The sheer volume of questions seemed like a good idea at the time but
now, they were imploding under the weight of it all. “I
know this isn’t popular,” said the technical resource, “but none
of the candidates meet the qualifications set forth by this group last
week. A few come close but none achieve our agreed-upon standard.
It is clear that either we do what we want or comply with our
earlier decisions. Right now it is the worst of all worlds: spirit
sapping bureaucracy, built by us, which we are ignoring.” “Let’s
either save time and just make a decision or let’s actually comply
with our decision and redouble our recruiting efforts.

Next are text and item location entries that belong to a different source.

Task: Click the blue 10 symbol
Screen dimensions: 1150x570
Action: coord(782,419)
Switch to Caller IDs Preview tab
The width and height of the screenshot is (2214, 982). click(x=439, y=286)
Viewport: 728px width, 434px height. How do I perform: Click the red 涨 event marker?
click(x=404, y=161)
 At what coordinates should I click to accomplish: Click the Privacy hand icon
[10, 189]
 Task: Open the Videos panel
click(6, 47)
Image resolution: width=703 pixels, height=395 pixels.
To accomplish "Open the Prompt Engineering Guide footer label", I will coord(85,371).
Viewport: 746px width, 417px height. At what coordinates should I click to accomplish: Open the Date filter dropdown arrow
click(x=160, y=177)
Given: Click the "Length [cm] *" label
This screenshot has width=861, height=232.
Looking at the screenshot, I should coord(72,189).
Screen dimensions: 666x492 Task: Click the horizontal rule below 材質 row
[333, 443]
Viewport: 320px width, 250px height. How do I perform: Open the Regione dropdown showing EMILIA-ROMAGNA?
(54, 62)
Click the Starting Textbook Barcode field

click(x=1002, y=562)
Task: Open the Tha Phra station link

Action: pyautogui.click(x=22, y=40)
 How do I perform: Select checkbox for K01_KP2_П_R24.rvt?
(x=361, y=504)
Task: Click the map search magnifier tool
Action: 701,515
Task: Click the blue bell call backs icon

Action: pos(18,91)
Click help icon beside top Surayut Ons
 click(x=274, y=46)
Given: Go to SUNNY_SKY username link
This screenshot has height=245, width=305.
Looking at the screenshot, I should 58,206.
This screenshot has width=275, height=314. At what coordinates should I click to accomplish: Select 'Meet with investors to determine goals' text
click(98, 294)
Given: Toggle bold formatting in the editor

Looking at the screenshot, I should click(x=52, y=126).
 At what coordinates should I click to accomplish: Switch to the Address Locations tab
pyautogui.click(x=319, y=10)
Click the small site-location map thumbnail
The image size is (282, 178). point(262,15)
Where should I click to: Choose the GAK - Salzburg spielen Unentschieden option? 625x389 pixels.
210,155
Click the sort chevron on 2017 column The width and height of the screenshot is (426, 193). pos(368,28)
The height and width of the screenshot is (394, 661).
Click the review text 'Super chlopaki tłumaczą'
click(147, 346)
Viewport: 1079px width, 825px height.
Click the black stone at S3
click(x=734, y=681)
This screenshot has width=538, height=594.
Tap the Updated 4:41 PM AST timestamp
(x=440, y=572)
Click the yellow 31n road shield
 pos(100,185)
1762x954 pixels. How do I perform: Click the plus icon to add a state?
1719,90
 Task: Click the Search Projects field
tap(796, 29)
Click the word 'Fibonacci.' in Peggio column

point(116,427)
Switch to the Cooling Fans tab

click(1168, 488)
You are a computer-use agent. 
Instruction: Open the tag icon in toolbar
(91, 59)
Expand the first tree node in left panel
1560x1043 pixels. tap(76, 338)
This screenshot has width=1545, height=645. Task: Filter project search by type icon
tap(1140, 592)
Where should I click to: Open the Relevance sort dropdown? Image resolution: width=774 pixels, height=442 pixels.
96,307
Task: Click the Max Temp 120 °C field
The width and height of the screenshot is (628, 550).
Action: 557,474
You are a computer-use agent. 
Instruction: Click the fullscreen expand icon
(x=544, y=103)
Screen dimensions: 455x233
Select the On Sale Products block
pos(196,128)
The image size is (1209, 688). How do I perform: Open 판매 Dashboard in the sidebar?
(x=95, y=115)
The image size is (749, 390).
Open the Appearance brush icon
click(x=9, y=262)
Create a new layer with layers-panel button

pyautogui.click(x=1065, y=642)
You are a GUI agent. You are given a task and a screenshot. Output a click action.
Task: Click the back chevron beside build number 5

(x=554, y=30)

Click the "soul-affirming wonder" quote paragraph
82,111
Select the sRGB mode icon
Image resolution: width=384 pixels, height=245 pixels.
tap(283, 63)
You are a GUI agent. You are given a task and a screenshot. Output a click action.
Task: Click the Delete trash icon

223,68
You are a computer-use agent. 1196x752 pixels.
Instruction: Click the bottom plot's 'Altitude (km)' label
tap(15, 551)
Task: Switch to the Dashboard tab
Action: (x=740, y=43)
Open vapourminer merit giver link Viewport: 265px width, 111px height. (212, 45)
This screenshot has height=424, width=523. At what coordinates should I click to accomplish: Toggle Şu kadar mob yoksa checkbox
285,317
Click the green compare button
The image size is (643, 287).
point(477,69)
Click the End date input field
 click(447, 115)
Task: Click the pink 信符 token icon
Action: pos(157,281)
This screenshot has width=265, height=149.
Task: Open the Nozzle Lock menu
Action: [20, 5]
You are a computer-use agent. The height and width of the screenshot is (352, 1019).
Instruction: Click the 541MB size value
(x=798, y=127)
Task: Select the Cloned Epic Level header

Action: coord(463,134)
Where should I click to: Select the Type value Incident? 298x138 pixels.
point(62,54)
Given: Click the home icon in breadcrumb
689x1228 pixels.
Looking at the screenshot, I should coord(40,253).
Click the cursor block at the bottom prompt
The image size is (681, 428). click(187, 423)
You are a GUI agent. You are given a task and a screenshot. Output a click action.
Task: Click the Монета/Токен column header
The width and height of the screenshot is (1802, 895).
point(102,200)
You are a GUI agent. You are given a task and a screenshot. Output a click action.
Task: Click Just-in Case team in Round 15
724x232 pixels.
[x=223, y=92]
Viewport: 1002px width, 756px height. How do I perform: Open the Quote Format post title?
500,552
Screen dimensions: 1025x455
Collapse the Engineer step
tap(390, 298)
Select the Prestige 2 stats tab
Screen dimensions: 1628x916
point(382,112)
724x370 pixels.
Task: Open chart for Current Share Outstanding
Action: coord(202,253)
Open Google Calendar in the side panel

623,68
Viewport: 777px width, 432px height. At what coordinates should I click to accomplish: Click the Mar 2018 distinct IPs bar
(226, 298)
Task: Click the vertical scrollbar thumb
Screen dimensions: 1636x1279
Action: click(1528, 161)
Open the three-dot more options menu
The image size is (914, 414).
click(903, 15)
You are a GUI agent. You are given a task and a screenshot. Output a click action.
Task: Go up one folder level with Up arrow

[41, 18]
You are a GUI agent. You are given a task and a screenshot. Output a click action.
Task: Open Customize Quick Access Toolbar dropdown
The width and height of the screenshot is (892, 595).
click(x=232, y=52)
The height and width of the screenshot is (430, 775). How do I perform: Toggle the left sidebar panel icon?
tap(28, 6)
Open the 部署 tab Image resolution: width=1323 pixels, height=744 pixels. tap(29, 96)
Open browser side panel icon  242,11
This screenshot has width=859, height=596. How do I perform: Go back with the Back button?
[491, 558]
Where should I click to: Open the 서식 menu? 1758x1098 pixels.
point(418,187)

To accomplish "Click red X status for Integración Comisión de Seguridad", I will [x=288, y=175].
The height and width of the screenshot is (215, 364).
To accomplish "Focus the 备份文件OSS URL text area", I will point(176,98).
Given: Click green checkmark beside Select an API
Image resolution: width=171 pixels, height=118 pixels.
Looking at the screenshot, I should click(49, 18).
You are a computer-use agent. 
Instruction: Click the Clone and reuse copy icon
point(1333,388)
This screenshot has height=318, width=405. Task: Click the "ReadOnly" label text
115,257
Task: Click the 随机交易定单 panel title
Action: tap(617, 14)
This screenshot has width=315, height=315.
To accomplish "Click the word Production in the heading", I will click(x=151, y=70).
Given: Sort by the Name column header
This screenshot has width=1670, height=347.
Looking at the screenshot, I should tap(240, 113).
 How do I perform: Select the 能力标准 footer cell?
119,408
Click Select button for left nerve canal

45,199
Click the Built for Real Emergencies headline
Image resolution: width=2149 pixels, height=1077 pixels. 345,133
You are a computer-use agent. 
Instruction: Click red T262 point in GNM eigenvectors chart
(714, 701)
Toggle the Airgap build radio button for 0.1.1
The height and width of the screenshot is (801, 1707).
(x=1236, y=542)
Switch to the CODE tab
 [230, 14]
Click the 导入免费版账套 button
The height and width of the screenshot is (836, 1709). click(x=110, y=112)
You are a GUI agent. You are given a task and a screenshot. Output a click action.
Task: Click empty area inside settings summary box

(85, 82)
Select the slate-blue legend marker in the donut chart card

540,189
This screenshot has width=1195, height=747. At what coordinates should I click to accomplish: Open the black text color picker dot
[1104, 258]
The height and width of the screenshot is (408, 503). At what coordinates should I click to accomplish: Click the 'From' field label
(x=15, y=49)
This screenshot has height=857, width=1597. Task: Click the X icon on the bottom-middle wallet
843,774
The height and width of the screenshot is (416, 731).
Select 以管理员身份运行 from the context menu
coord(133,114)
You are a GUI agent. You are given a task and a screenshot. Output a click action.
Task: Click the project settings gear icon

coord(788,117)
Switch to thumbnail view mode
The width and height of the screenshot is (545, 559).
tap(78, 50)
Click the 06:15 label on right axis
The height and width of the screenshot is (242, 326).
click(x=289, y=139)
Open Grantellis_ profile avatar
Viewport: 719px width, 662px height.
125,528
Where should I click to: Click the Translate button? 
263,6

But what we are doing is wasting time and then ignoring our
earlier efforts. In fact, I would question the use of the word
‘recruiting.’ There has been no recruiting, but rather just posting
jobs and hoping something good walks in.” “Let’s
just make a decision,” said the supervisor. “I have to have this out
of my system.” “Out
of your system?” Shelby recognized the sound of her voice and was
surprised at its volume and intensity. “I have spent several weeks of
my life sitting in this room with the group, yammering on about
questions and their goals, our structure and plan and now you have
determined the time is a waste? I haven’t even addressed the candidate
quality and their collective demonstration of living torpor.” The
group’s eyes were down on their interview notes while Shelby
continued. She had spent time decompressing over the last week,
researching synonyms for stupidity and had been waiting all week to drop
‘torpor’ into a sentence. “We
discussed fifty multi-tiered and open-ended questions and re-discussed
them until their initial points were mired in individual, muddled
interpretation.” No
one said anything. “We
then combed through the resumes and since we made the qualifications
impossible, we have to water down our criteria to actually get people to
interview.” “Correct,”
said the young HR representative while he raised his head to re-engage. “Then,
after enduring two weeks worth of interviews in which we all sat
together and listened to the canned questions and the canned answers,
all scripted within an inch of their mutual life its life, we decide now
that it was a waste of time?” “Yes,”
said the Security Director. Shelby
picked up her notepad, handed the interview script with her notes to the
HR representative and walked to her office. This was a complete waste of
time; precious time that would never be recovered. The thought of
finding thing that could have been accomplished during this time period
began to pour into her head: to circle the globe, to build several
houses, to lose ten pounds or to get a great start on finding a new job.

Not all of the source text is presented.